The obvious response is, "What is he, nuts?" In the piece, Republican bigwig and notorious Jew-counter Fred Malek, says, "Certainly, he could recover from the debate gaffe as we've seen Bill Clinton recover from the lengthy speech that he gave as a keynoter of the national convention [in 1988] to become the nominee." The trouble is that once giving a long speech that the few people who saw it found boring isn't quite the same as convincing the entire country that you're a blithering idiot through an extended series of blunders.
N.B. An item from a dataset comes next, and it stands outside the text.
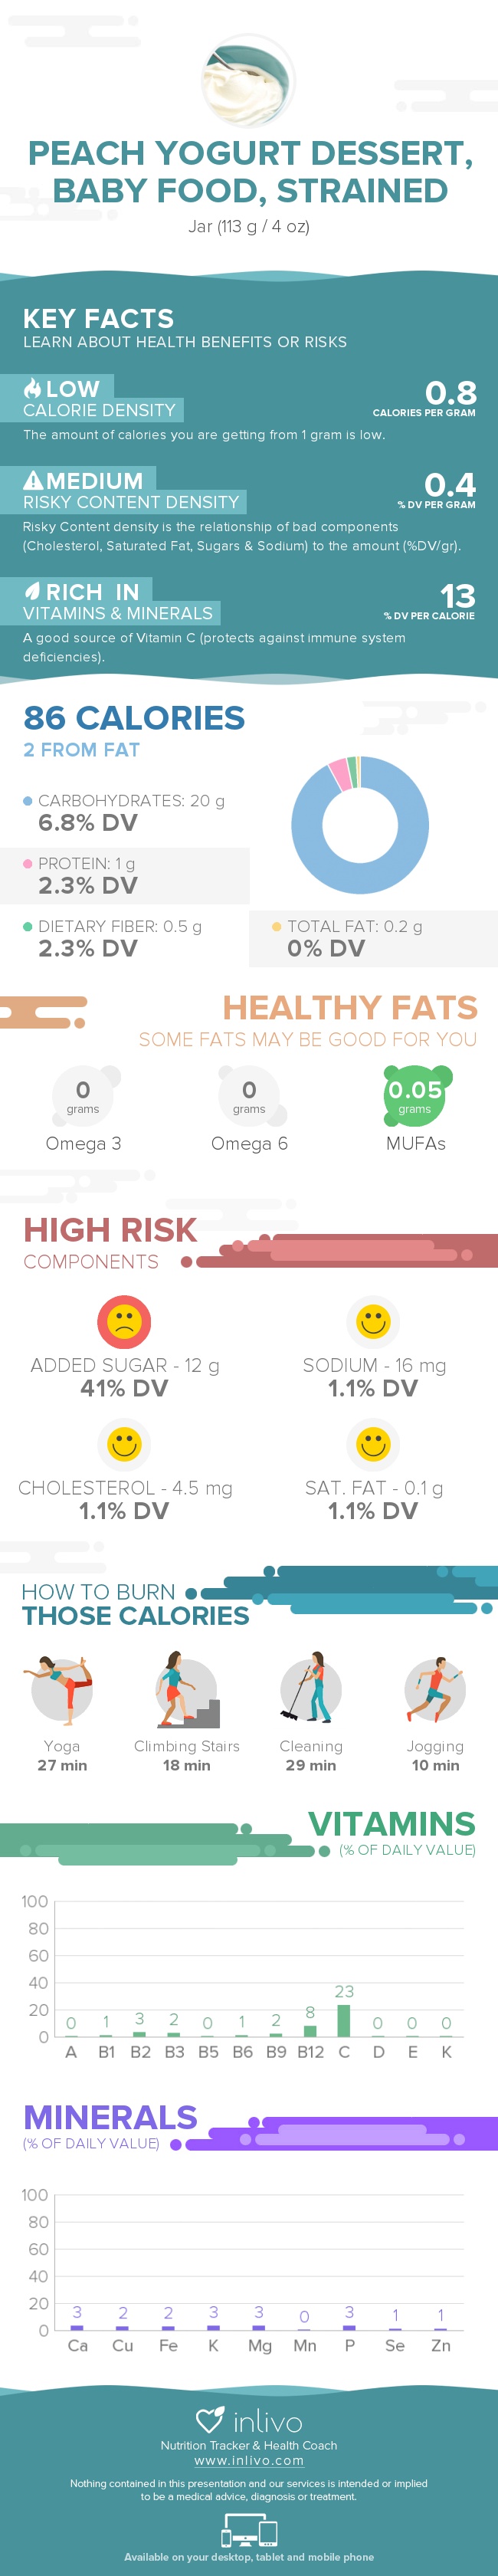Click the blue donut chart ring
Image resolution: width=498 pixels, height=2576 pixels.
coord(360,825)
So how could he possibly think things would turn out differently? Perry has never evinced any lack of confidence in himself, and if you're a powerful politician with a career full of successes whose campaign for president went bad, you're naturally going to say to yourself, "That failure taught me a lot. If I went back for a second shot, I could do it a lot better." What you're not going to say to yourself is, "That's just beyond me. I'm not good enough, and the public isn't going to accept me." There are many reasons why someone would choose not to run a second time, but the belief that they'd fail is seldom going to be one of them. No matter how terrible your first campaign went, the politician's psychology won't permit that idea.
And it's true that lots of people were more successful in their second run than their first. Mitt Romney, John McCain, Al Gore, and Bob Dole all got their party's nomination in their second try. Richard Nixon, Ronald Reagan, and George H.W. Bush all made it to the White House after failing the first time they ran. Is Rick Perry the equal of any of them? I'd say no, but he surely thinks so. Which means we might be able to look forward to a whole new set of hilarious gaffes.
The most prominent potential Democratic candidate, if she runs, would be making her second try, too. Though Hillary Clinton is a lot smarter than Rick Perry,I'm sure that her thinking isn't all that different from his. Even though she came close to winning the nomination, her 2008 campaign was, by all accounts, a chaotic mess behind the scenes. She made some remarkably boneheaded moves, like making Mark Penn her chief strategist. But she'd say the same thing: I learned a lot about how (and how not) to run for president, and if I had a second chance I'd do it much better. Perhaps we'll get the chance to find out.